Collected data entries:
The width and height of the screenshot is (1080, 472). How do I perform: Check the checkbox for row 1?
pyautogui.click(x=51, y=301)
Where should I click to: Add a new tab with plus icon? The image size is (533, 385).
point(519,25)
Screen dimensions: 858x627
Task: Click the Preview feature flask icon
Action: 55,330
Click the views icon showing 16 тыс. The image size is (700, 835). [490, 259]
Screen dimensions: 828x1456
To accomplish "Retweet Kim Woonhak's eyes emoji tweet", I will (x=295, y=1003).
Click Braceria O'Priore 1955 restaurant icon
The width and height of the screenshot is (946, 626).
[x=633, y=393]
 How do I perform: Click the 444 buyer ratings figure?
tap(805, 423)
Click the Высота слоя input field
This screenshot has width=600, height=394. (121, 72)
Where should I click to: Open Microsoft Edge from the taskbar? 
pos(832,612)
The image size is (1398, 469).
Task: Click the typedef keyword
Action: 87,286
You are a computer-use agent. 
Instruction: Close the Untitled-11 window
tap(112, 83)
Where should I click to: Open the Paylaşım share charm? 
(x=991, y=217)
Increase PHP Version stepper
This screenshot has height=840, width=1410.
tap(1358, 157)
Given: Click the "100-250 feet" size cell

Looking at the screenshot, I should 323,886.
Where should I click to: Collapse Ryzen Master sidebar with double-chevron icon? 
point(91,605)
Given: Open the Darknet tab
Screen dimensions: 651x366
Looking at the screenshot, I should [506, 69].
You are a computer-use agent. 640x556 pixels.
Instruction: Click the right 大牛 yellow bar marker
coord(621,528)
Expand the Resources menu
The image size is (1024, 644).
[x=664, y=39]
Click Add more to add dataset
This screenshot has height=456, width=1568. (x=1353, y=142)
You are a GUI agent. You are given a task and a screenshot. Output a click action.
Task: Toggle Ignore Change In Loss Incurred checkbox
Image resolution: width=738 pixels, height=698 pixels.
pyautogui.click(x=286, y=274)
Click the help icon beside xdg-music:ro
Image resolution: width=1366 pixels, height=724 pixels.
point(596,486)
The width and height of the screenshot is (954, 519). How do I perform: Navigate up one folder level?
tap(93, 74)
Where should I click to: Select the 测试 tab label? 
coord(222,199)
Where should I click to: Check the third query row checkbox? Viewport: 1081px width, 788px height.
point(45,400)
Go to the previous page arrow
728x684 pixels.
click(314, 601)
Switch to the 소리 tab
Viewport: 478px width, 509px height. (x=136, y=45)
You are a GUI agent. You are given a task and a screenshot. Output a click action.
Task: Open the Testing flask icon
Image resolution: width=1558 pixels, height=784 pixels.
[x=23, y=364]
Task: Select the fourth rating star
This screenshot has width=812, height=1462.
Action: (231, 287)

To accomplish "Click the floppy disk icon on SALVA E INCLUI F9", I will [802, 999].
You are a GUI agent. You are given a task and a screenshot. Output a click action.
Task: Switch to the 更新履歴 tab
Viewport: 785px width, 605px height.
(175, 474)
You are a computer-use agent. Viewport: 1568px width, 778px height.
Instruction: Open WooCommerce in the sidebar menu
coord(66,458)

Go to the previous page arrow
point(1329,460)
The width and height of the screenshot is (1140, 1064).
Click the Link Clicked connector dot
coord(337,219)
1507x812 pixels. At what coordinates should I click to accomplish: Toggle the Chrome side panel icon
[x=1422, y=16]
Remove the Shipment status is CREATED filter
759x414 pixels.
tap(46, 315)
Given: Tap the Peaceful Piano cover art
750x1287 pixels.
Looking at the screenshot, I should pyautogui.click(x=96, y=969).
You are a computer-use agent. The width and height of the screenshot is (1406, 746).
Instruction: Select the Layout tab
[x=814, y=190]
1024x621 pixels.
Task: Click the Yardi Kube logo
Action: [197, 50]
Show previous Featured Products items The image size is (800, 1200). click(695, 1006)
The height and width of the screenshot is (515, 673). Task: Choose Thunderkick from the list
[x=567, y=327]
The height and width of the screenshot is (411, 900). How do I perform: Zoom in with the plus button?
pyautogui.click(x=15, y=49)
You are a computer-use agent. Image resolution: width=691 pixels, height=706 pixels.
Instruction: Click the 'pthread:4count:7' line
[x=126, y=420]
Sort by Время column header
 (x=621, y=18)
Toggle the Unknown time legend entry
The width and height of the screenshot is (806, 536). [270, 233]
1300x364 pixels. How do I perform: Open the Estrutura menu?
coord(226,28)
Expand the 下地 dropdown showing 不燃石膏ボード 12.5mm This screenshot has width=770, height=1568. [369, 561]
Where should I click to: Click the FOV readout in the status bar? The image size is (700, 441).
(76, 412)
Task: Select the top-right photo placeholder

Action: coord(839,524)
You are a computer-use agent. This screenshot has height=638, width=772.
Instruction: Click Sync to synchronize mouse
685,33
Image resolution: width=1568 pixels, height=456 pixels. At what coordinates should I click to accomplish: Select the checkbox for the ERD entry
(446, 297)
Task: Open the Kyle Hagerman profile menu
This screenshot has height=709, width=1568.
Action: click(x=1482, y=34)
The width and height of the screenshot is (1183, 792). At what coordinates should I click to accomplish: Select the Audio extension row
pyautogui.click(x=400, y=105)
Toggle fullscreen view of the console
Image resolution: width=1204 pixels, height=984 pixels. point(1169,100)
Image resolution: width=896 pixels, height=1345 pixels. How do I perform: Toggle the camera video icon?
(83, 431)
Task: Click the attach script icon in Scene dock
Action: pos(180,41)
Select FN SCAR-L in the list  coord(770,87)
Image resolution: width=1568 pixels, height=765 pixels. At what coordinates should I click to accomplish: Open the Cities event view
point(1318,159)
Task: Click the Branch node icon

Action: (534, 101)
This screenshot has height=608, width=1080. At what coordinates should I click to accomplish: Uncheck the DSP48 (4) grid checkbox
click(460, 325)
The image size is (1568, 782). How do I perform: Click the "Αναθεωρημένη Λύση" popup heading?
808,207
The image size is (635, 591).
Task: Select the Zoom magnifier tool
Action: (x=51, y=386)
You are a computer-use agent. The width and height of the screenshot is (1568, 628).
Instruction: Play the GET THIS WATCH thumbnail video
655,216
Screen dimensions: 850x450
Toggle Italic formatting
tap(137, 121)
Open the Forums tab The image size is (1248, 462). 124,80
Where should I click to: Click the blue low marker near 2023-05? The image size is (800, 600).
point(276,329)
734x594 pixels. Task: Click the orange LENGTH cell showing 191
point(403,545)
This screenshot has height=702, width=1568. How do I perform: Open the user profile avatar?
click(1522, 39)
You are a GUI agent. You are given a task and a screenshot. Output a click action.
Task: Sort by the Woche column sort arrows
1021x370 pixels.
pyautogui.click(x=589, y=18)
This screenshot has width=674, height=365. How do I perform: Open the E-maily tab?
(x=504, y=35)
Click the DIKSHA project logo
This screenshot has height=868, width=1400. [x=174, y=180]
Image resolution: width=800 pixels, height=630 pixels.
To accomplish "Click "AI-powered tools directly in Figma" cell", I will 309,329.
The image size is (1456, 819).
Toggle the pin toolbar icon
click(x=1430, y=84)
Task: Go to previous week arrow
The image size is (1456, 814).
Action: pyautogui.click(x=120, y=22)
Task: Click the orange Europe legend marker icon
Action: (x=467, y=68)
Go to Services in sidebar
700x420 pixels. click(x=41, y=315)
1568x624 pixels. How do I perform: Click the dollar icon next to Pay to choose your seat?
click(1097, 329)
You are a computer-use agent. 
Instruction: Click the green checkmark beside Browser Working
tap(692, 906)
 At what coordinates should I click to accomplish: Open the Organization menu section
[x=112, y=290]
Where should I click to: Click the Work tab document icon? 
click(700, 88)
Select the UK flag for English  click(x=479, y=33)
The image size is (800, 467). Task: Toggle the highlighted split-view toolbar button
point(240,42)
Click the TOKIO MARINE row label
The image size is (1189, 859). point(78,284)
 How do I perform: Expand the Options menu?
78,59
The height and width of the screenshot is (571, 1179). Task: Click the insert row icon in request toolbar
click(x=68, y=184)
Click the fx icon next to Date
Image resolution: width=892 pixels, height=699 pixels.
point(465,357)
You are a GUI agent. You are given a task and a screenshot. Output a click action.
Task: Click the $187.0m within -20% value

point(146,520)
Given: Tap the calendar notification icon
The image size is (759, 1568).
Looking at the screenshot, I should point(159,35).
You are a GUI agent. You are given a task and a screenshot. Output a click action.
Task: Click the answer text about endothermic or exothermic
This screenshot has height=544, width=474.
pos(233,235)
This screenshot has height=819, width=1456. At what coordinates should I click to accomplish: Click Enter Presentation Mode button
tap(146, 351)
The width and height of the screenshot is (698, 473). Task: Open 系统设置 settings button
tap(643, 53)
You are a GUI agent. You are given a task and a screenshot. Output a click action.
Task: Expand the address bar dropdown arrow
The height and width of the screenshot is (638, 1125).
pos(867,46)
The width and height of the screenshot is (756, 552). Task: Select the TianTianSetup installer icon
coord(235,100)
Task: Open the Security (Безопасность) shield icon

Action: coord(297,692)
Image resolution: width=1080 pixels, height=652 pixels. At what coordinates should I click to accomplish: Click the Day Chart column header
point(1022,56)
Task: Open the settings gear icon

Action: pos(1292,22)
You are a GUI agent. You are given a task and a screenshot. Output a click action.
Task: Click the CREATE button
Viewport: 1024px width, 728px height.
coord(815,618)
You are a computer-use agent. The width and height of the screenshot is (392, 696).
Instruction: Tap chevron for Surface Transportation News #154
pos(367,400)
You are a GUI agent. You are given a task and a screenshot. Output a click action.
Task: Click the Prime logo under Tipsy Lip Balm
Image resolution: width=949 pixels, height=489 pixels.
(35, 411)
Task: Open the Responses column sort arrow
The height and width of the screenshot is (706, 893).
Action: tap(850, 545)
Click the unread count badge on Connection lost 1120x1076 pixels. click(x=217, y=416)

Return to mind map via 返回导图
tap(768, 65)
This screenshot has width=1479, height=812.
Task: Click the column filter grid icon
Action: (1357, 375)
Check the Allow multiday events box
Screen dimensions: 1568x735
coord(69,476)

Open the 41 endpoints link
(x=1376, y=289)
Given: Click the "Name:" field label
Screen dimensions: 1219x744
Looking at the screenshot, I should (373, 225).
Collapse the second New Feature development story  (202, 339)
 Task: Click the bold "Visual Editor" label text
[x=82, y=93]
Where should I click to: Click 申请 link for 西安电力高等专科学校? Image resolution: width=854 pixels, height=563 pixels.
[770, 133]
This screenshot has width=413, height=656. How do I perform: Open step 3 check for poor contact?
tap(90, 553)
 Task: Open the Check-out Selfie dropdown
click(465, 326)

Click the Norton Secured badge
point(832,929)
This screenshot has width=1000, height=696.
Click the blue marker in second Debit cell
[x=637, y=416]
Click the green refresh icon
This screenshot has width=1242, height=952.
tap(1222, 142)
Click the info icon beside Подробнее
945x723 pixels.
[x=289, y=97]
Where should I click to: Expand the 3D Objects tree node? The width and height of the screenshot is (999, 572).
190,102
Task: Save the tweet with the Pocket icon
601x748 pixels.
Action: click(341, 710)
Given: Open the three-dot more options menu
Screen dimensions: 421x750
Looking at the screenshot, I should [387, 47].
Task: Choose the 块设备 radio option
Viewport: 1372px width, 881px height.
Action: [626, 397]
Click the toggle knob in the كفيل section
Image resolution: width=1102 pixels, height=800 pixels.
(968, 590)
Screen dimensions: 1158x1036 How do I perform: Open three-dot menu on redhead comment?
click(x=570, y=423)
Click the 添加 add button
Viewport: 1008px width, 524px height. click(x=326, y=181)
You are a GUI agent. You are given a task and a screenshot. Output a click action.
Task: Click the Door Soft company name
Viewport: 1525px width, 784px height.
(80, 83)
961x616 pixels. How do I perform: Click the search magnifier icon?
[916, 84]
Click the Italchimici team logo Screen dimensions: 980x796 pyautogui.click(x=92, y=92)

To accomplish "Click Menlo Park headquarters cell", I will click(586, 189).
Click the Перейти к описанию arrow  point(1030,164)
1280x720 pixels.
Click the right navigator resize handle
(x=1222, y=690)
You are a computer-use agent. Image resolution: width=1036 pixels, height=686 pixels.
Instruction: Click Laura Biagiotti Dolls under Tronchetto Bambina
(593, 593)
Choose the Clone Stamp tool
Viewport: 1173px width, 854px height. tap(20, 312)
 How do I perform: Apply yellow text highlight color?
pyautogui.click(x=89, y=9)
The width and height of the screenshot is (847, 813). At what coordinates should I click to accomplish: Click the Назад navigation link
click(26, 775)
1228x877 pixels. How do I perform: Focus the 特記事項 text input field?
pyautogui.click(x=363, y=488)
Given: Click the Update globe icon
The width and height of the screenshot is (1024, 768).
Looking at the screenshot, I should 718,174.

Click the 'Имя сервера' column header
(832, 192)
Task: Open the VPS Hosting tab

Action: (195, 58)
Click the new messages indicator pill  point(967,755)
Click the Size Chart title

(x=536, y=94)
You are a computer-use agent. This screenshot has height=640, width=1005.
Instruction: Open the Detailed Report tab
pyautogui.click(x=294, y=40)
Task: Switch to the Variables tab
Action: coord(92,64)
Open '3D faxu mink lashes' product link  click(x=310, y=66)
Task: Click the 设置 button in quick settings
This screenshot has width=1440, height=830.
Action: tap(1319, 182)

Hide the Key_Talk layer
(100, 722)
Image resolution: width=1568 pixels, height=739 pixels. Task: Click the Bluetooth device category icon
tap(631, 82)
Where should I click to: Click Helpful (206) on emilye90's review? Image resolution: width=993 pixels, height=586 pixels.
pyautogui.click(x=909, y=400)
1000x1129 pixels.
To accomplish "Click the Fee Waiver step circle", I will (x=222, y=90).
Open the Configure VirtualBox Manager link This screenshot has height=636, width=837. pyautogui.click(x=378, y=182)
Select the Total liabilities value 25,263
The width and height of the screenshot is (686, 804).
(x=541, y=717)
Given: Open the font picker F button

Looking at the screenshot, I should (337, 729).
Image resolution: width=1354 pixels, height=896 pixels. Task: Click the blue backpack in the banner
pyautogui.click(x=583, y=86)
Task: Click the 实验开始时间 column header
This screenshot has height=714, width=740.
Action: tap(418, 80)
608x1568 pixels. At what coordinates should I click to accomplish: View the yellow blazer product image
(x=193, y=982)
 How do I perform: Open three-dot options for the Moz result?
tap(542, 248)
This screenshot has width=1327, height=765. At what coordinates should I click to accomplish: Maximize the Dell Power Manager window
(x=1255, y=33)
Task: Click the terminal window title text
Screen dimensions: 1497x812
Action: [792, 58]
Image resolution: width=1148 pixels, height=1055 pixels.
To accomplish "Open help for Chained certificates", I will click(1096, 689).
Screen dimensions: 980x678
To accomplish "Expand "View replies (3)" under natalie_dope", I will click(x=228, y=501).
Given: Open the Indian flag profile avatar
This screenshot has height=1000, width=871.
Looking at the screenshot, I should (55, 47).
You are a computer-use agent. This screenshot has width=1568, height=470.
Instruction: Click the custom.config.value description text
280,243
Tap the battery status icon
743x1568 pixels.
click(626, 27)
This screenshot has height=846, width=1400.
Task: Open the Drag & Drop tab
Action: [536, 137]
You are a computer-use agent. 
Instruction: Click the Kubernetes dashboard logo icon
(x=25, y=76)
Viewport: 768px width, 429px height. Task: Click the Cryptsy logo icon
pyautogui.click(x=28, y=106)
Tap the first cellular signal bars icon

- **Work order**: In the entries above, please find the line with "Select the UK" and the line with "Task: Click the CREATE button", then write out exactly those two lines and every line between them, and nothing more.

- **Response area**:
Select the UK flag for English  click(x=479, y=33)
The image size is (800, 467). Task: Toggle the highlighted split-view toolbar button
point(240,42)
Click the TOKIO MARINE row label
The image size is (1189, 859). point(78,284)
 How do I perform: Expand the Options menu?
78,59
The height and width of the screenshot is (571, 1179). Task: Click the insert row icon in request toolbar
click(x=68, y=184)
Click the fx icon next to Date
Image resolution: width=892 pixels, height=699 pixels.
point(465,357)
You are a GUI agent. You are given a task and a screenshot. Output a click action.
Task: Click the $187.0m within -20% value

point(146,520)
Given: Tap the calendar notification icon
The image size is (759, 1568).
Looking at the screenshot, I should point(159,35).
You are a GUI agent. You are given a task and a screenshot. Output a click action.
Task: Click the answer text about endothermic or exothermic
This screenshot has height=544, width=474.
pos(233,235)
This screenshot has height=819, width=1456. At what coordinates should I click to accomplish: Click Enter Presentation Mode button
tap(146, 351)
The width and height of the screenshot is (698, 473). Task: Open 系统设置 settings button
tap(643, 53)
You are a GUI agent. You are given a task and a screenshot. Output a click action.
Task: Expand the address bar dropdown arrow
The height and width of the screenshot is (638, 1125).
pos(867,46)
The width and height of the screenshot is (756, 552). Task: Select the TianTianSetup installer icon
coord(235,100)
Task: Open the Security (Безопасность) shield icon

Action: coord(297,692)
Image resolution: width=1080 pixels, height=652 pixels. At what coordinates should I click to accomplish: Click the Day Chart column header
point(1022,56)
Task: Open the settings gear icon

Action: pos(1292,22)
You are a GUI agent. You are given a task and a screenshot. Output a click action.
Task: Click the CREATE button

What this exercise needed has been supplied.